Integrating satellite imagery and environmental data to predict field-level cane and sugar yields in Australia using machine learning

An accurate model for predicting sugarcane yield will benefit many aspects of managing growth and harvest of sugarcane crops. In this study, Sentinel-1 and Sentinel-2 satellite imagery were used in combination with climate, soil and elevation data to predict field-level sugarcane yield across the multiple sugar mill areas in the Wet Tropics of Australia at different time steps over four consecutive growing seasons (2016-2019). A total of approximate to 1400 field-level measurements were used to train predictive machine learning models of cane yield (t/ha), commercial cane sugar (CCS, %), sugar yield (t/ha), crop varieties and ratoon numbers.
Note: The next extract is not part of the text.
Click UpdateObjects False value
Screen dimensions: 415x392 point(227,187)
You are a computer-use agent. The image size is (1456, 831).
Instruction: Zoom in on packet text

We compared the predictive performance of models based on both satellite imagery only and a fusion of satellite imagery with climate, soil and topographical information. Randomized search on hyperparameters was the method used to optimize and identify the most accurate decision tree-based machine model. Overall, gradient boosting was the most accurate method for predicting sugarcane attributes. The analysis resulted in cane yield, CCS and sugar yield predicted at the field level with R-2 of up to 0.51 (RMSE = 16 t/ha), 0.63 (RMSE = 1 %) and 0.62 (RMSE = 2 t/ha) as soon as four months before the harvest season. It was also found that sugarcane varieties could be mapped with an accuracy of up to 73.4 %, while the differentiation of planted and ratoon crops exhibited the lowest accuracy of 45.4 %. Using a novel SHapley Additive exPlanations (SHAP) approach to explain the output of our machine learning models we found that Sentinel-2 derived spectral indices were the most important in predicting cane yield as well as differentiating sugarcane varieties and ratoon numbers. In contrast, climate and elevation derived predictors were the most important in predicting CCS and sugar yield. At the whole sugar mill area level, spatially averaged field-level results predicted mill area cane yield, CCS and sugar yield with R-2 of 0.75 (RMSE = 4.6 t/ha), 0.80 (RMSE = 0.6 %) and 0.77 (RMSE = 1 t/ha). Early season prediction of sugarcane yields at both fieldand mill-area level could be valuable for informing fertilizer application, harvest scheduling and marketing decisions.

Automated summary

An accurate model for predicting sugarcane yield using satellite imagery and environmental data was developed in this study, with a focus on the Wet Tropics of Australia. The models showed high predictive performance for field-level cane yield, sugar content, and sugar yield, as well as being able to differentiate between sugarcane varieties.